But try to translate risk management theories to IT and you run into troubles. Every risk management program starts with the dictate to identify all IT assets and weight them based on their criticality to business operations. That leads to the first big problem.
1. It is expensive and almost impossible to identify all IT assets.
While at first glance identifying assets appears to be a simple problem, it is actually extremely complex; almost fractally complex. IT assets include every computer (desktop, laptop, server, print server), every application (database, email, ERP), every data set (customer lists, earth resources data, product pricing guide), all email, all documents in all versions, al identities and all communications.

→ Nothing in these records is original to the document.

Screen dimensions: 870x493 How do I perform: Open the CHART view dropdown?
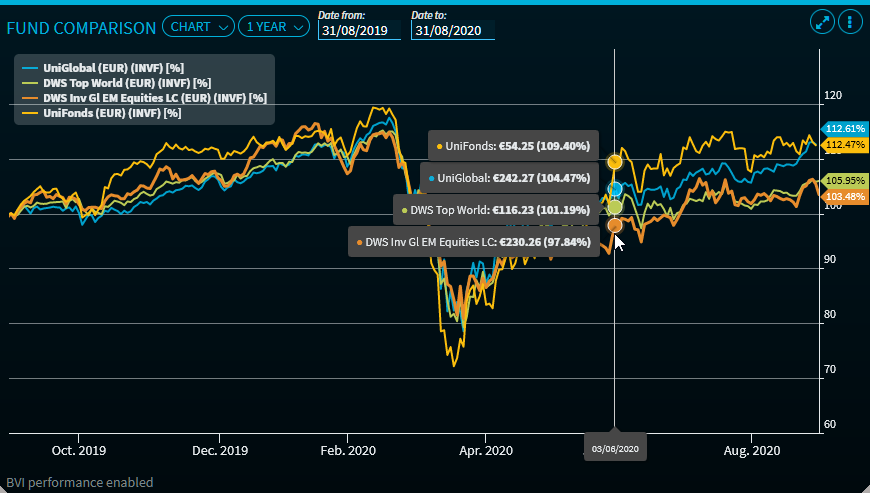(x=198, y=27)
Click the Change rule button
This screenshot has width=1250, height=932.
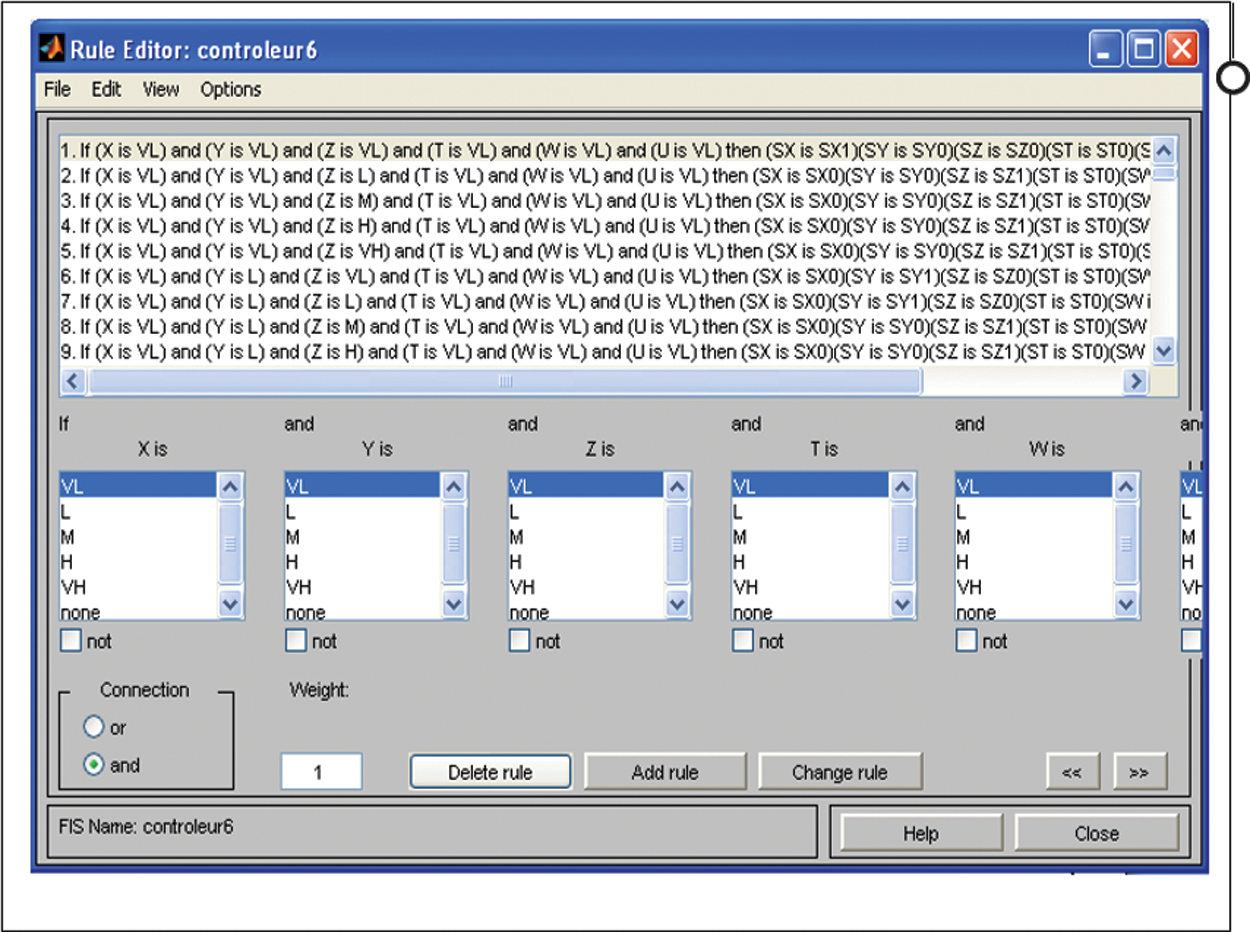(x=839, y=772)
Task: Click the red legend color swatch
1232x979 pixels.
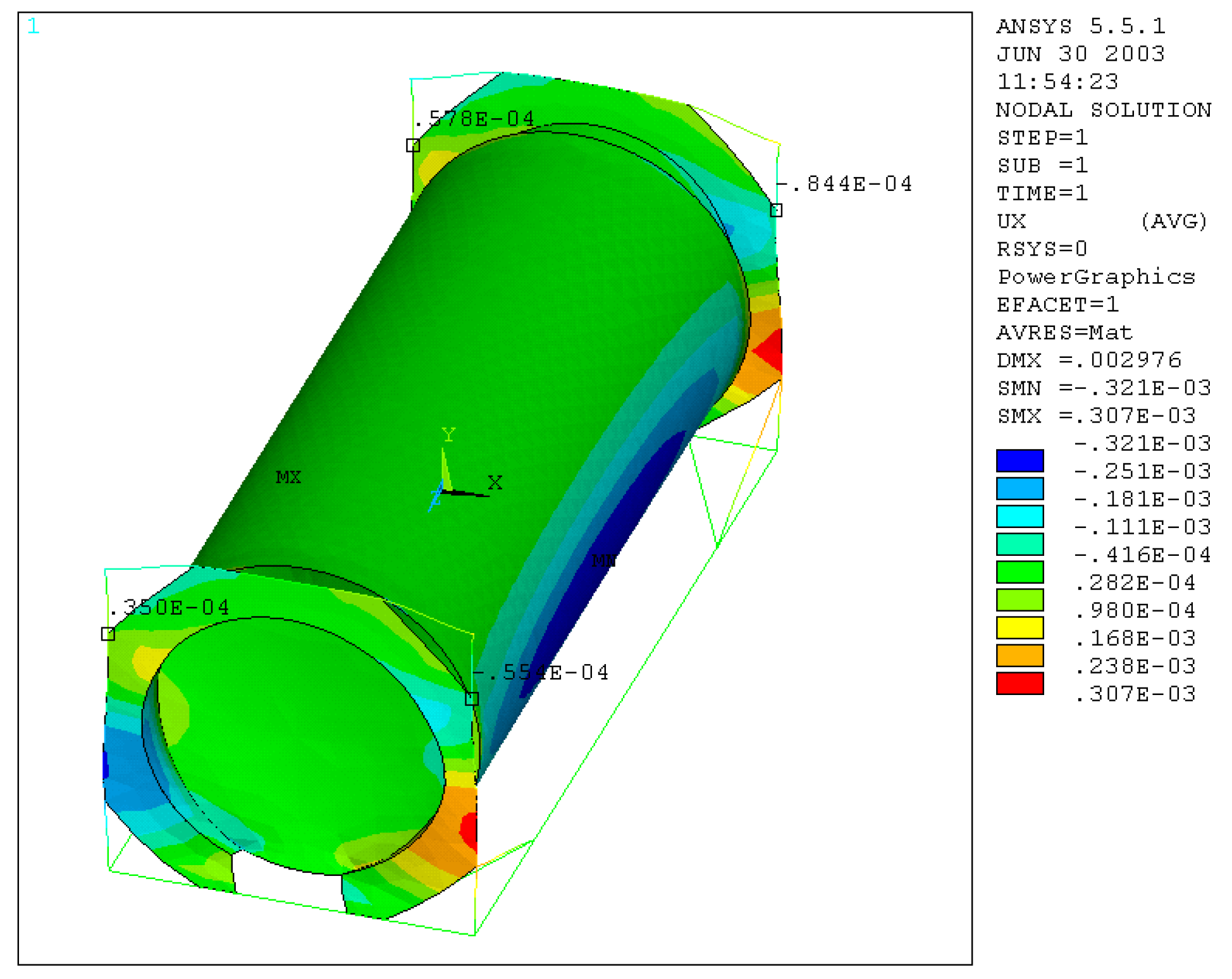Action: click(1019, 684)
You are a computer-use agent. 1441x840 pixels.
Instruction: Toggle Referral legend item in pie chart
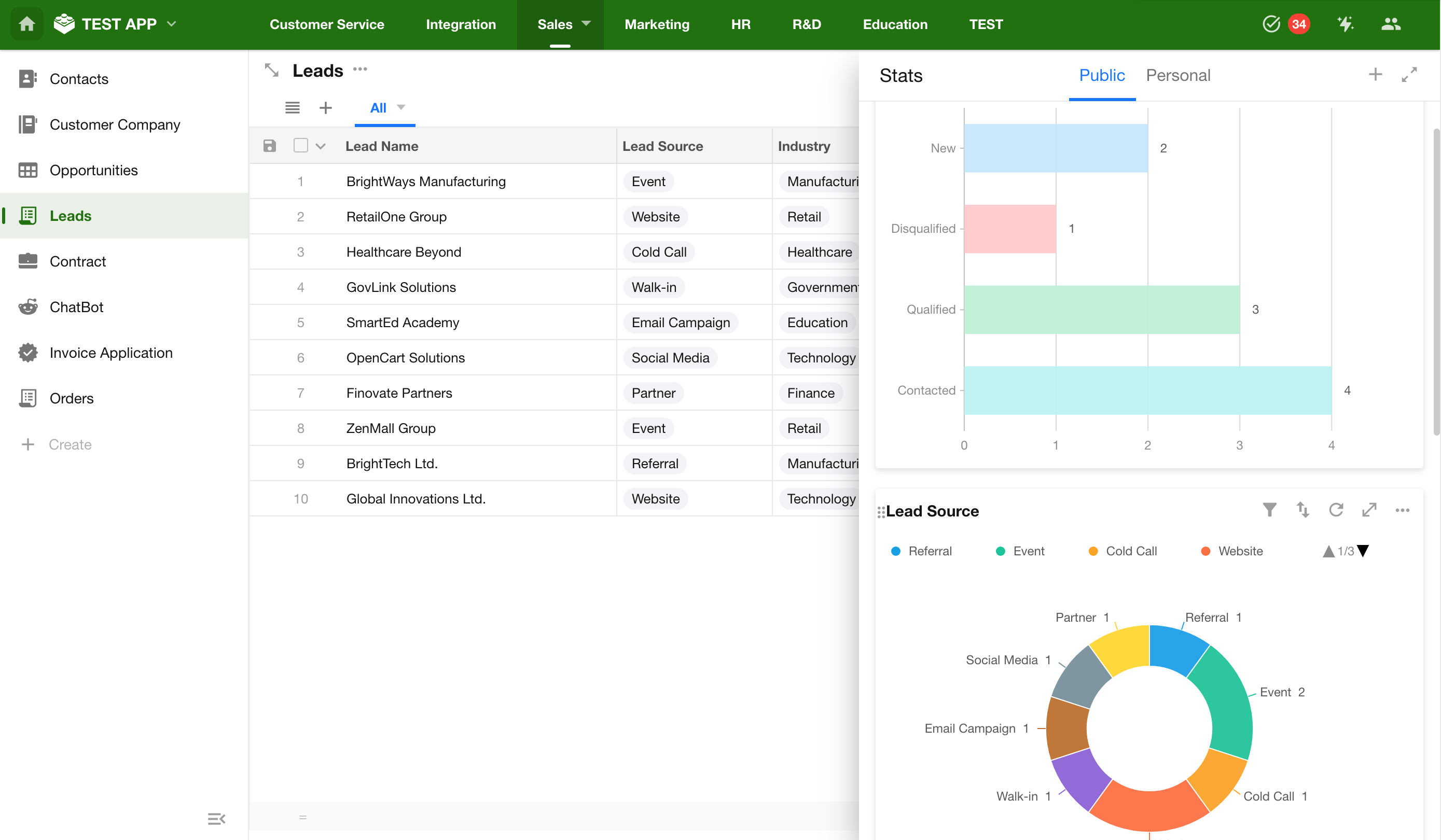[921, 551]
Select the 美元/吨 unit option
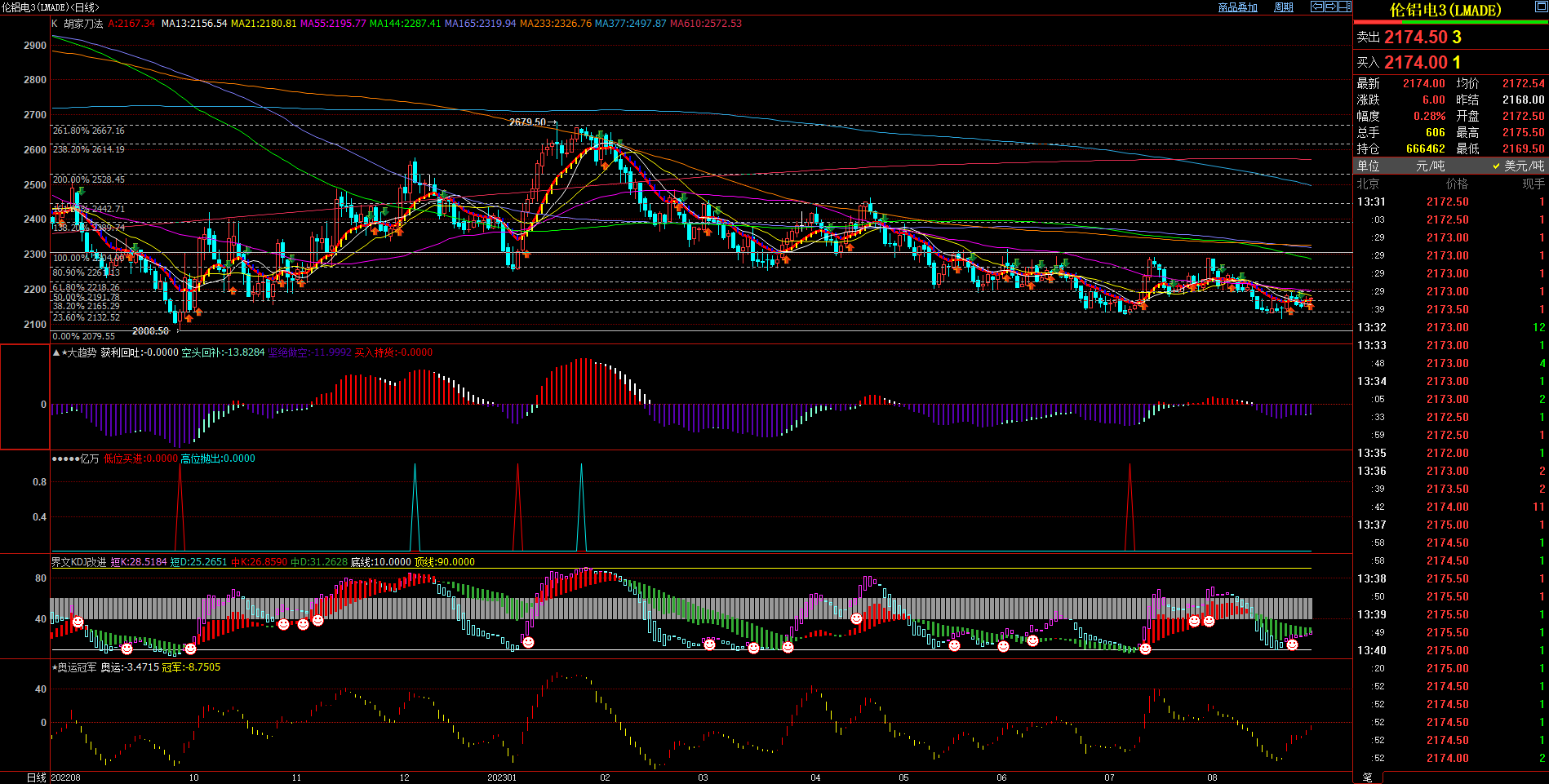This screenshot has height=784, width=1549. 1523,166
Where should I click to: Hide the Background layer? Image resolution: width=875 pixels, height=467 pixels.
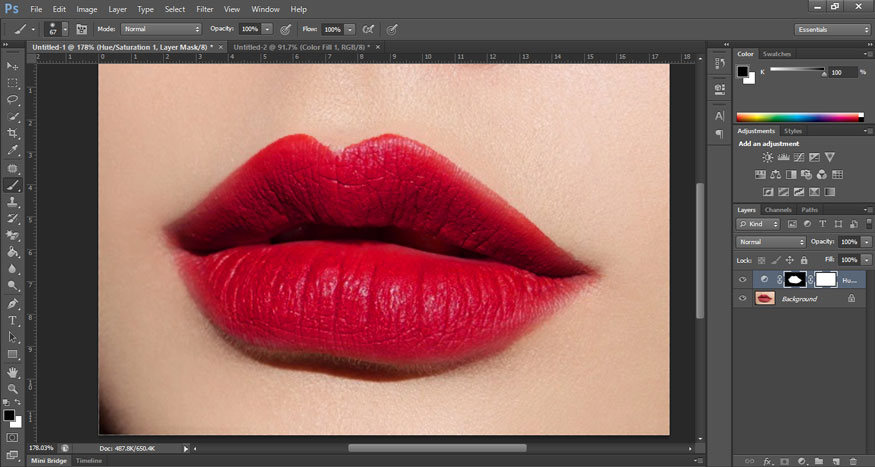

Now, add in the proliferation of devices coming in with consumerization -- smartphones, iPads, even e-readers -- and the data that reside on them. Then add in the dynamic nature of the cloud, where servers can be in a constant state of flux as load is elastically met with more or fewer virtual machines. Like I said, it's complicated.
The next big problem?
2. It is impossible to assign value to IT assets.
The concept behind risk management is that you assign a value to each asset. There are many algorithms for doing so. It usually involves a cross-functional team meeting and making at least high-level determinations. But it is obviously impossible to assign a dollar value to each IT asset. Is it the cost of replacing the asset? That might work for a lumberyard, but an email server might have a replacement value of $2,000 while the potential damage to a company from losing access to email for an extended period could be millions of dollars in terms of lost productivity.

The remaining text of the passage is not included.